Filter the data for "agent" and copy matching lines.

Stored data:
____________
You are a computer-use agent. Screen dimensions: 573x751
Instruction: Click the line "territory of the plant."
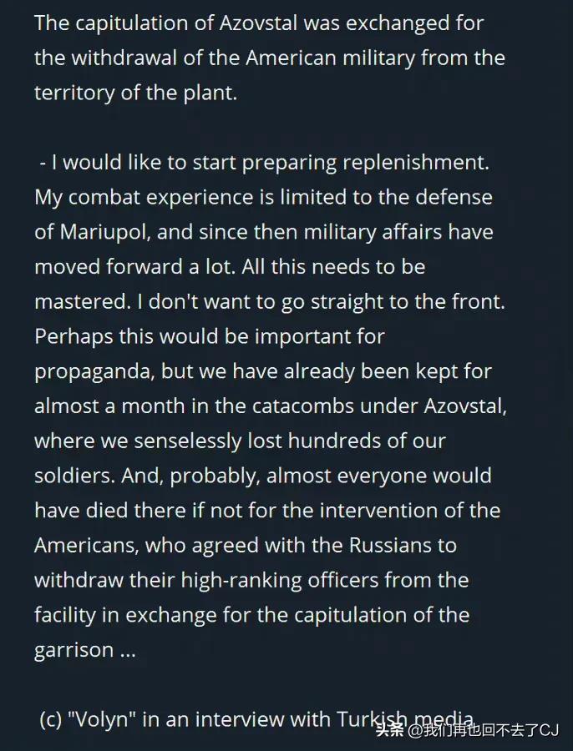135,93
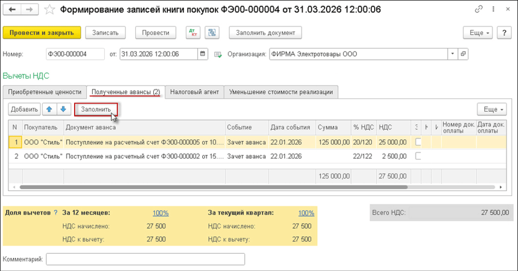The width and height of the screenshot is (518, 271).
Task: Tick the checkbox in row 1
Action: click(x=418, y=142)
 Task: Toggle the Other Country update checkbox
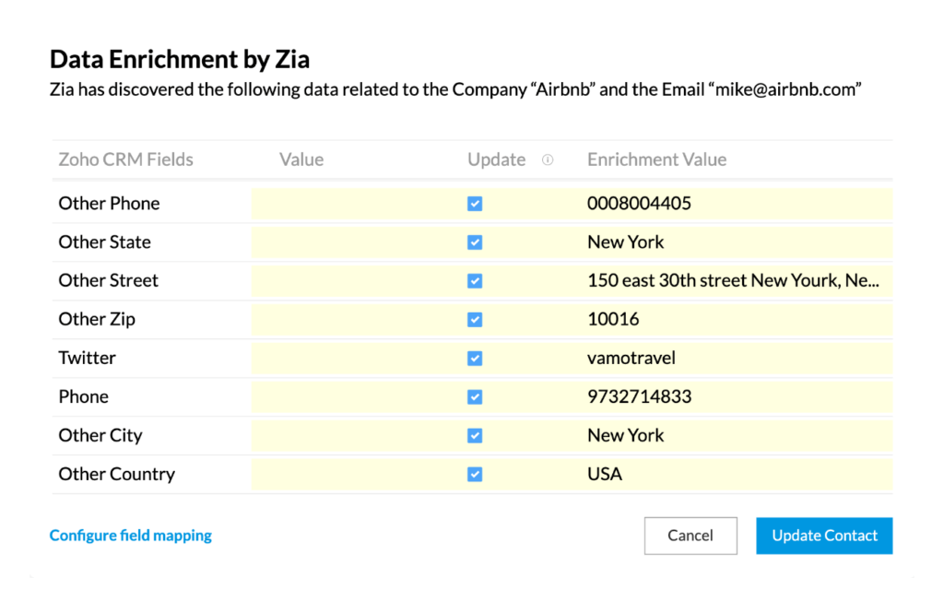(x=475, y=475)
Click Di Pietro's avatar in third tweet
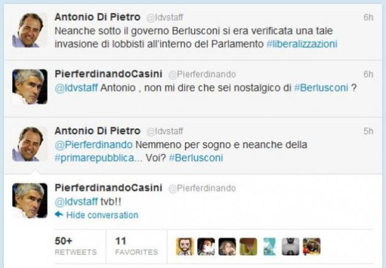Viewport: 386px width, 268px height. pos(30,144)
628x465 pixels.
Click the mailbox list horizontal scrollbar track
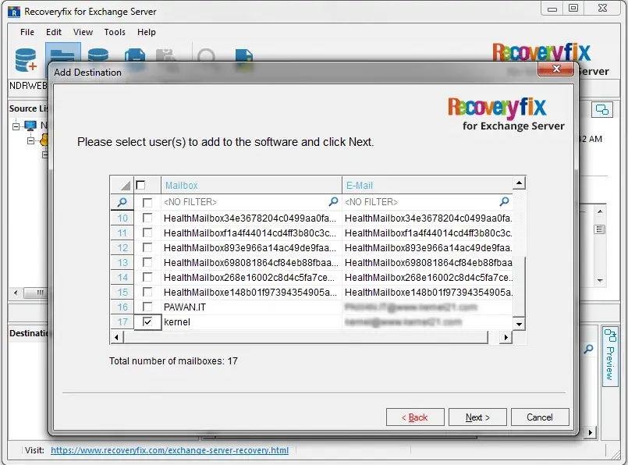306,337
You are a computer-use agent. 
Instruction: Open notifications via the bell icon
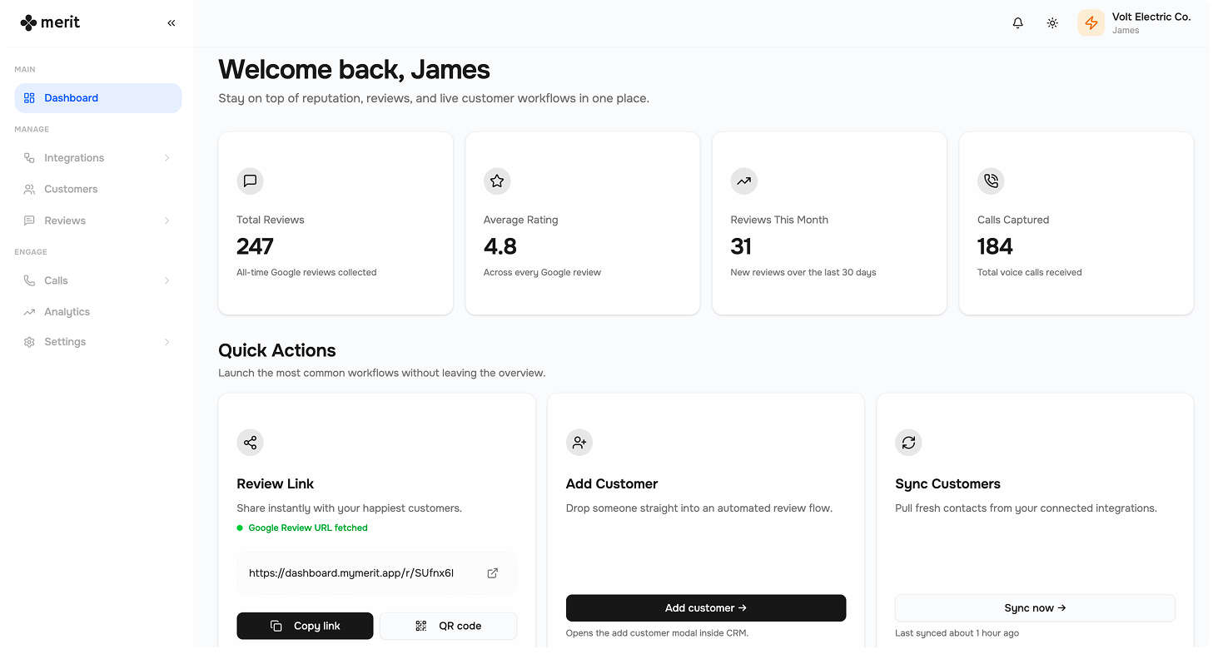pos(1017,22)
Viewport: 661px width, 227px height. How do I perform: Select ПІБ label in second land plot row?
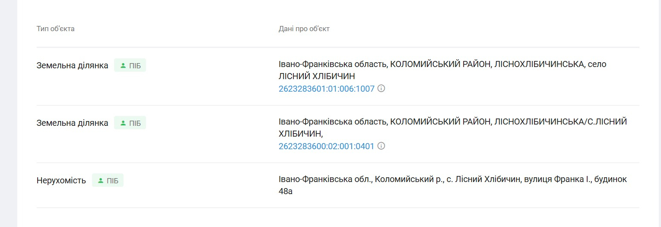point(135,123)
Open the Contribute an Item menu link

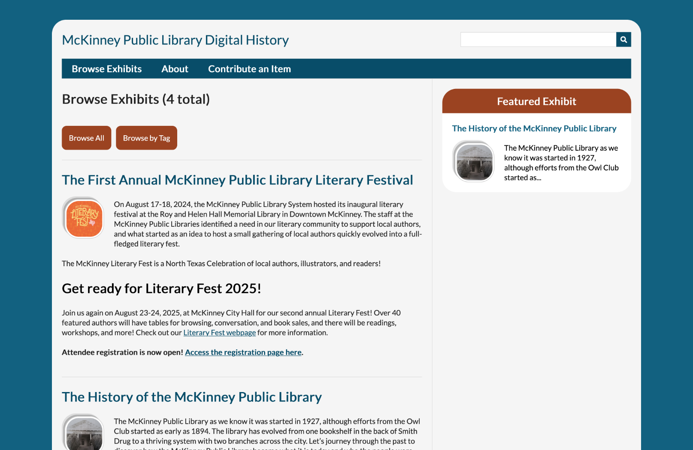(249, 69)
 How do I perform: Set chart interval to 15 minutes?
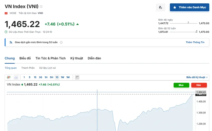[x=35, y=77]
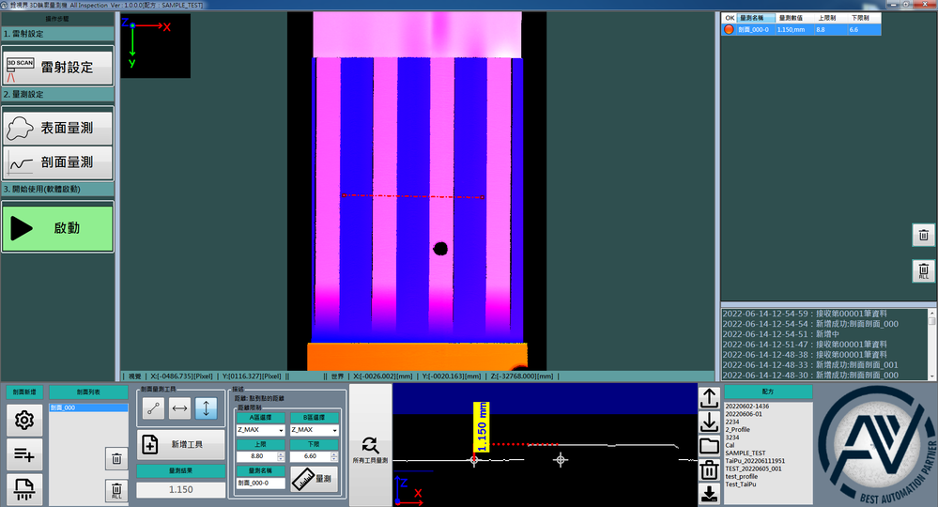Screen dimensions: 938x507
Task: Toggle the point-to-point line tool
Action: (x=153, y=408)

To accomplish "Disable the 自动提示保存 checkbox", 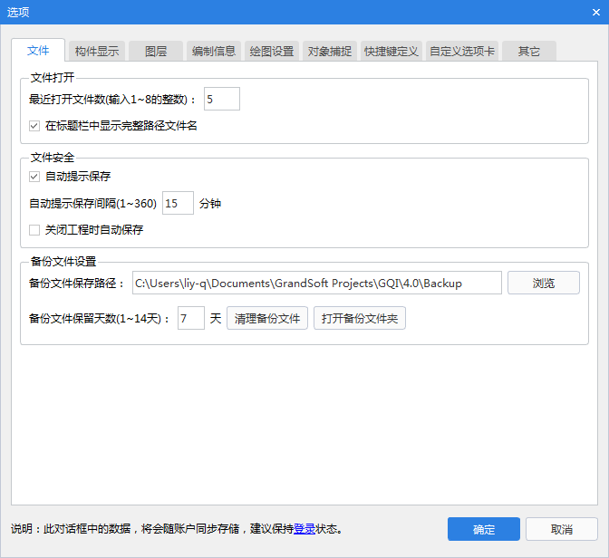I will (34, 177).
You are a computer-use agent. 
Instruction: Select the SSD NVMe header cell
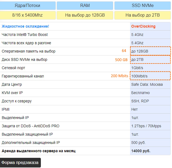[x=142, y=6]
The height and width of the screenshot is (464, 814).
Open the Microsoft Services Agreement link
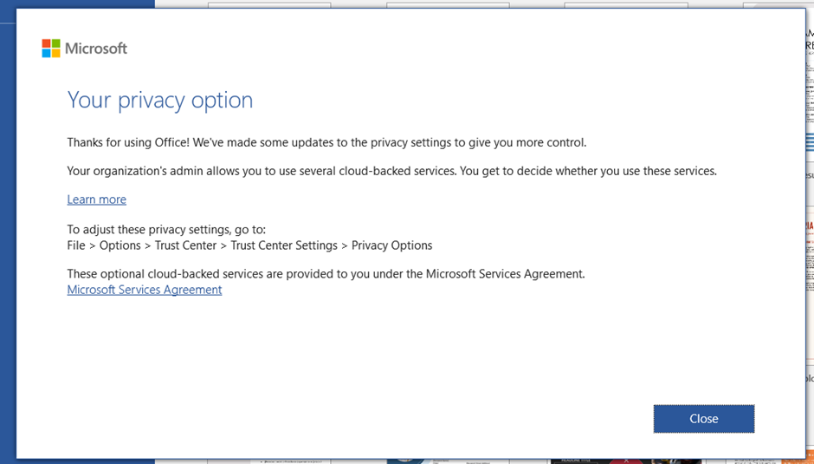tap(144, 290)
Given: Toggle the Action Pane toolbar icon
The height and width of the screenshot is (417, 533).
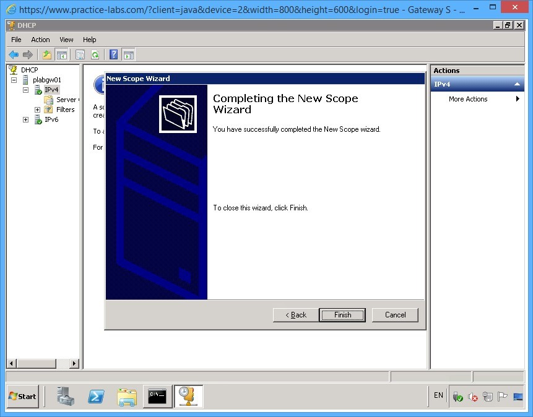Looking at the screenshot, I should [x=128, y=54].
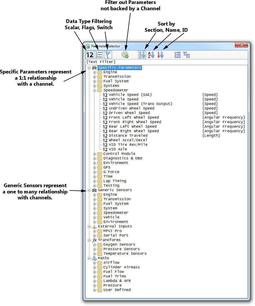The width and height of the screenshot is (255, 306).
Task: Select the Front Left Wheel Speed parameter
Action: [134, 117]
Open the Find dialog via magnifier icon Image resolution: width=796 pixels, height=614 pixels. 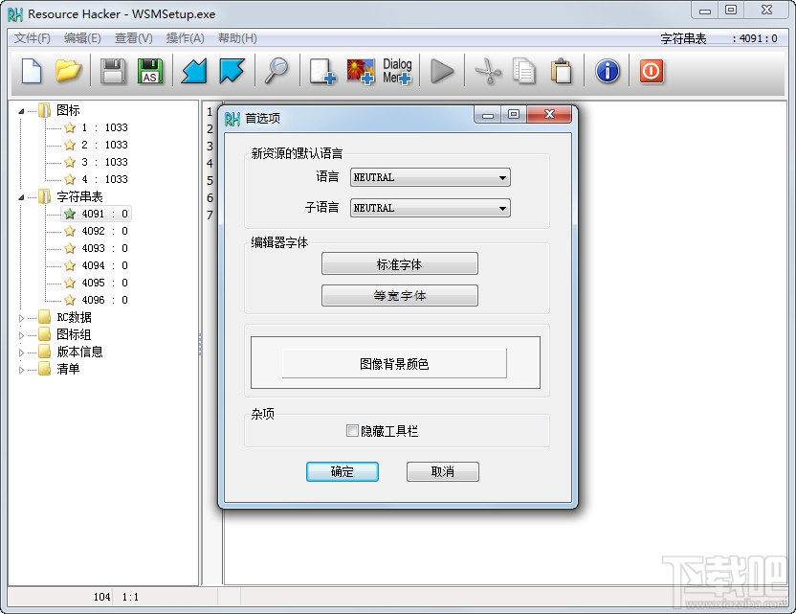click(277, 71)
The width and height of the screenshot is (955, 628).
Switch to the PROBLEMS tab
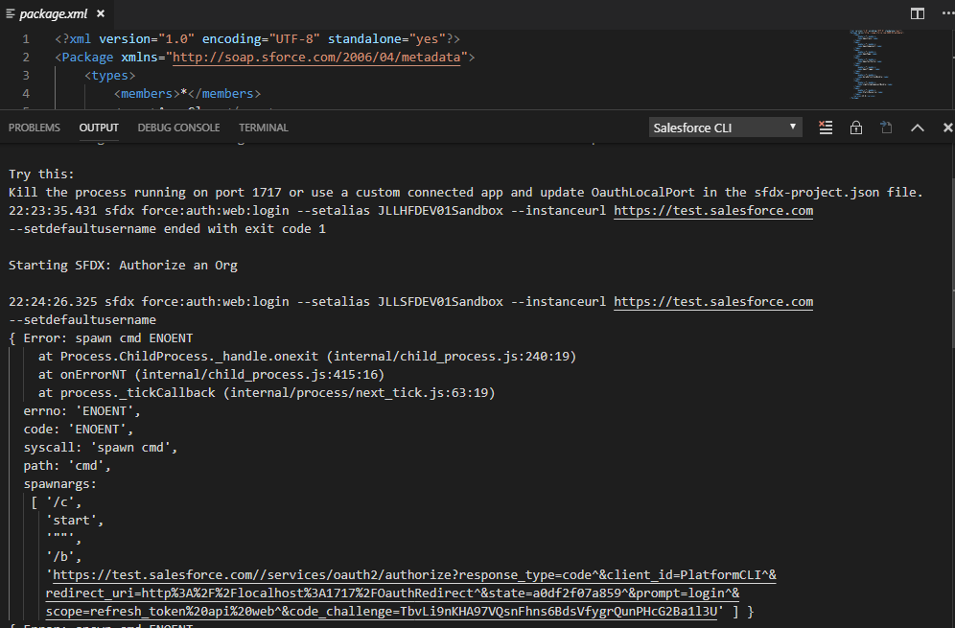tap(35, 128)
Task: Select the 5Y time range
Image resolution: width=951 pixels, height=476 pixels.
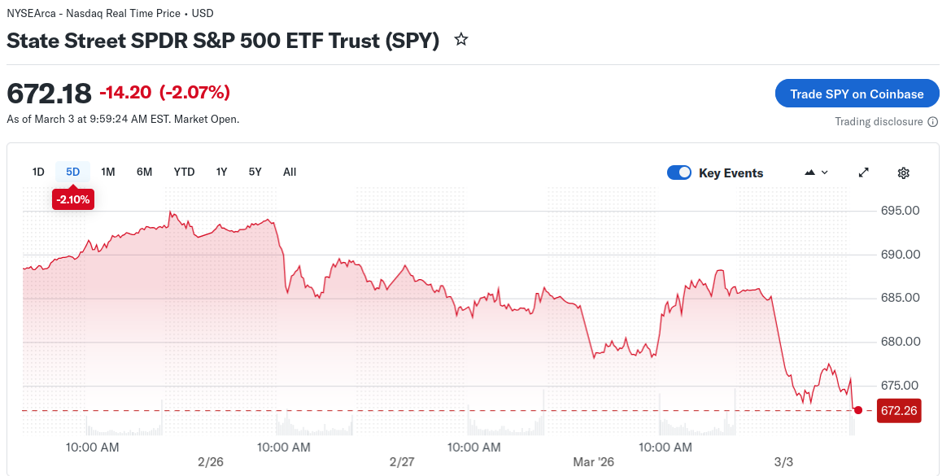Action: (255, 172)
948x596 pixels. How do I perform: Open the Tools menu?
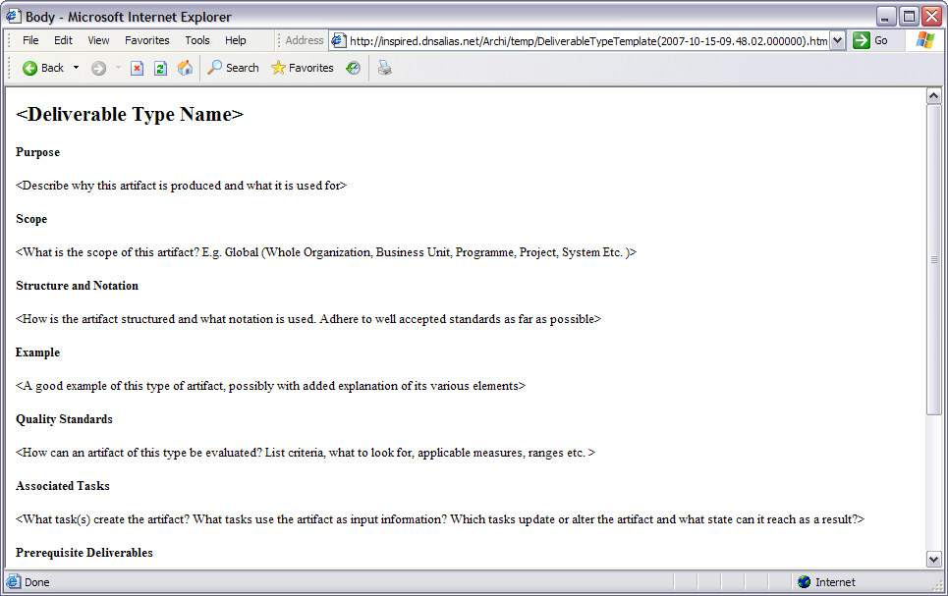point(197,40)
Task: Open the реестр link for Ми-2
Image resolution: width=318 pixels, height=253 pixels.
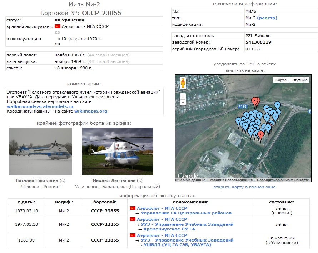Action: (x=267, y=18)
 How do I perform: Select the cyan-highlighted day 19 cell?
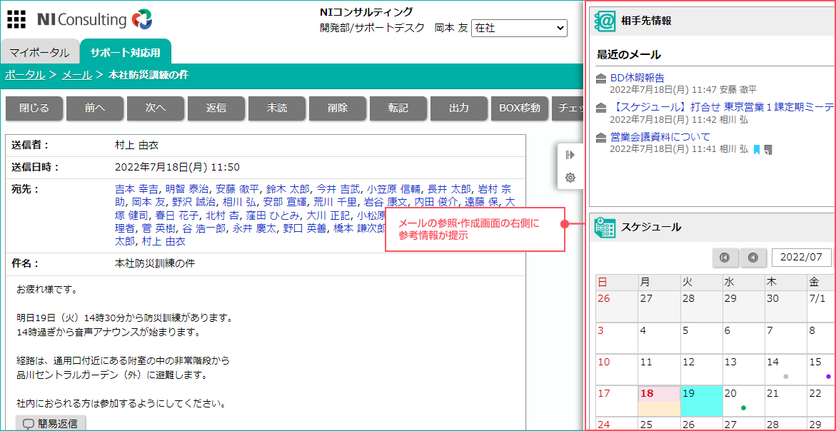point(701,401)
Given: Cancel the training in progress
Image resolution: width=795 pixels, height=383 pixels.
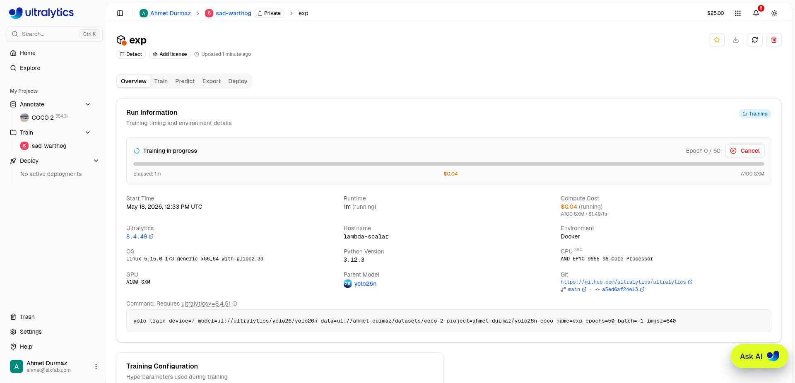Looking at the screenshot, I should 744,151.
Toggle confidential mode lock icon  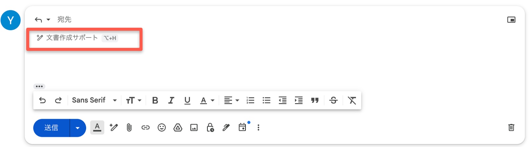click(x=210, y=127)
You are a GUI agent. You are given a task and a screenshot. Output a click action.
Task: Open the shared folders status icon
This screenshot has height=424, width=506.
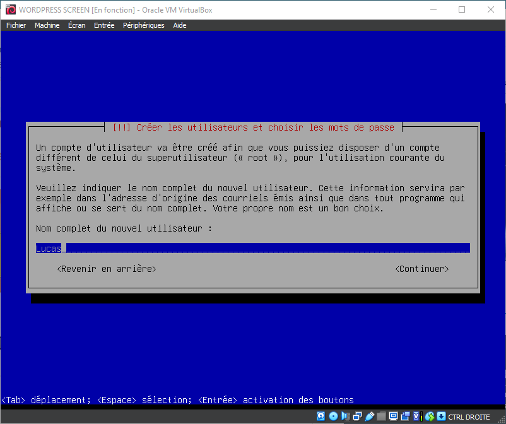[381, 416]
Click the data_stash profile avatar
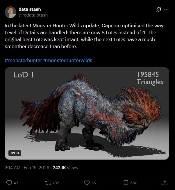This screenshot has height=190, width=175. pyautogui.click(x=10, y=12)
____________
» WRITTEN RESPONSE
You are a computer-use agent. Screen dimensions: 573x751
You are a computer-use agent. 
You are a computer-use agent. 
You are a GUI agent. You are given a task and a screenshot. Output a click action.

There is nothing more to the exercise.